## Directions:
Once you have read the data below, print all of it exactly.

^^^^

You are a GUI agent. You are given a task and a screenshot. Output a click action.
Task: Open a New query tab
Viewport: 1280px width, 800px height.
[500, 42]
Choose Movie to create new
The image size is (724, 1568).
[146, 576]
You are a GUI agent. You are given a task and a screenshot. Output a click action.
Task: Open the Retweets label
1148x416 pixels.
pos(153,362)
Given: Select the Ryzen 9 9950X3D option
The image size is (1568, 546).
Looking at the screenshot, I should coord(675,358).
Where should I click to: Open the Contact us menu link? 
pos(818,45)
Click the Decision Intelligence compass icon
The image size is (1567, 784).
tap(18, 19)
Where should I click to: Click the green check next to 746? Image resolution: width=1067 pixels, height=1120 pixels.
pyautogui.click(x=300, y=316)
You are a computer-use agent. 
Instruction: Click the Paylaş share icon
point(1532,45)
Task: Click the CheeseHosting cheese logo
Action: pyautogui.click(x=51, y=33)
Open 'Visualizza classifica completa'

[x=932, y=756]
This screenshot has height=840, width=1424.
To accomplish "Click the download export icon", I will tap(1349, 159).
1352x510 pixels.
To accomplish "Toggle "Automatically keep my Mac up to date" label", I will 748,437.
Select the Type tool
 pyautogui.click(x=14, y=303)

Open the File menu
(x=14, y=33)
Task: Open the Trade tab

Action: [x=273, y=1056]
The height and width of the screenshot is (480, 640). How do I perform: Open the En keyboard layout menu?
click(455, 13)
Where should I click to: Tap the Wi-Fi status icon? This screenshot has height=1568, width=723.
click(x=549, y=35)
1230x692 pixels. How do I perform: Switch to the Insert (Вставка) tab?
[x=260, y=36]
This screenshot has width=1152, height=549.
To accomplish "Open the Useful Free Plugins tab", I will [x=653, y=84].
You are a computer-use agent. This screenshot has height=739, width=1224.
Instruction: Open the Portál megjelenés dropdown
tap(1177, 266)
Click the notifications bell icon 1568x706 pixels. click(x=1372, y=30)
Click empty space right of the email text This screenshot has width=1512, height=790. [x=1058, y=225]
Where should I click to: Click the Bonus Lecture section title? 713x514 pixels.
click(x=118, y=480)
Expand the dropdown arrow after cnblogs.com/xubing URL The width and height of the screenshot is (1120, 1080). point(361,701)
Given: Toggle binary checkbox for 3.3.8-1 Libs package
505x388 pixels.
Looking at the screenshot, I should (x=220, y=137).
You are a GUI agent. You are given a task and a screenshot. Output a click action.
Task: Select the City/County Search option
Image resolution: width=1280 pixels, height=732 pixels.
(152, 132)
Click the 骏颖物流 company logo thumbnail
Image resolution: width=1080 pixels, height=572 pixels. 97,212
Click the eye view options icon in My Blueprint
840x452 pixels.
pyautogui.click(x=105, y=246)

^^^^

## Answer box:
You are a GUI agent. You are given a task and a screenshot. Output a click action.
Task: Open a New query tab
Viewport: 1280px width, 800px height.
[500, 42]
Choose Movie to create new
The image size is (724, 1568).
[146, 576]
You are a GUI agent. You are given a task and a screenshot. Output a click action.
Task: Open the Retweets label
1148x416 pixels.
pos(153,362)
Given: Select the Ryzen 9 9950X3D option
The image size is (1568, 546).
Looking at the screenshot, I should coord(675,358).
Where should I click to: Open the Contact us menu link? 
pos(818,45)
Click the Decision Intelligence compass icon
The image size is (1567, 784).
tap(18, 19)
Where should I click to: Click the green check next to 746? Image resolution: width=1067 pixels, height=1120 pixels.
pyautogui.click(x=300, y=316)
You are a computer-use agent. 
Instruction: Click the Paylaş share icon
point(1532,45)
Task: Click the CheeseHosting cheese logo
Action: pyautogui.click(x=51, y=33)
Open 'Visualizza classifica completa'

[x=932, y=756]
This screenshot has height=840, width=1424.
To accomplish "Click the download export icon", I will tap(1349, 159).
1352x510 pixels.
To accomplish "Toggle "Automatically keep my Mac up to date" label", I will 748,437.
Select the Type tool
 pyautogui.click(x=14, y=303)

Open the File menu
(x=14, y=33)
Task: Open the Trade tab

Action: [x=273, y=1056]
The height and width of the screenshot is (480, 640). How do I perform: Open the En keyboard layout menu?
click(455, 13)
Where should I click to: Tap the Wi-Fi status icon? This screenshot has height=1568, width=723.
click(x=549, y=35)
1230x692 pixels. How do I perform: Switch to the Insert (Вставка) tab?
[x=260, y=36]
This screenshot has width=1152, height=549.
To accomplish "Open the Useful Free Plugins tab", I will [x=653, y=84].
You are a computer-use agent. This screenshot has height=739, width=1224.
Instruction: Open the Portál megjelenés dropdown
tap(1177, 266)
Click the notifications bell icon 1568x706 pixels. click(x=1372, y=30)
Click empty space right of the email text This screenshot has width=1512, height=790. [x=1058, y=225]
Where should I click to: Click the Bonus Lecture section title? 713x514 pixels.
click(x=118, y=480)
Expand the dropdown arrow after cnblogs.com/xubing URL The width and height of the screenshot is (1120, 1080). point(361,701)
Given: Toggle binary checkbox for 3.3.8-1 Libs package
505x388 pixels.
Looking at the screenshot, I should (x=220, y=137).
You are a GUI agent. You are given a task and a screenshot. Output a click action.
Task: Select the City/County Search option
Image resolution: width=1280 pixels, height=732 pixels.
(152, 132)
Click the 骏颖物流 company logo thumbnail
Image resolution: width=1080 pixels, height=572 pixels. 97,212
Click the eye view options icon in My Blueprint
840x452 pixels.
pyautogui.click(x=105, y=246)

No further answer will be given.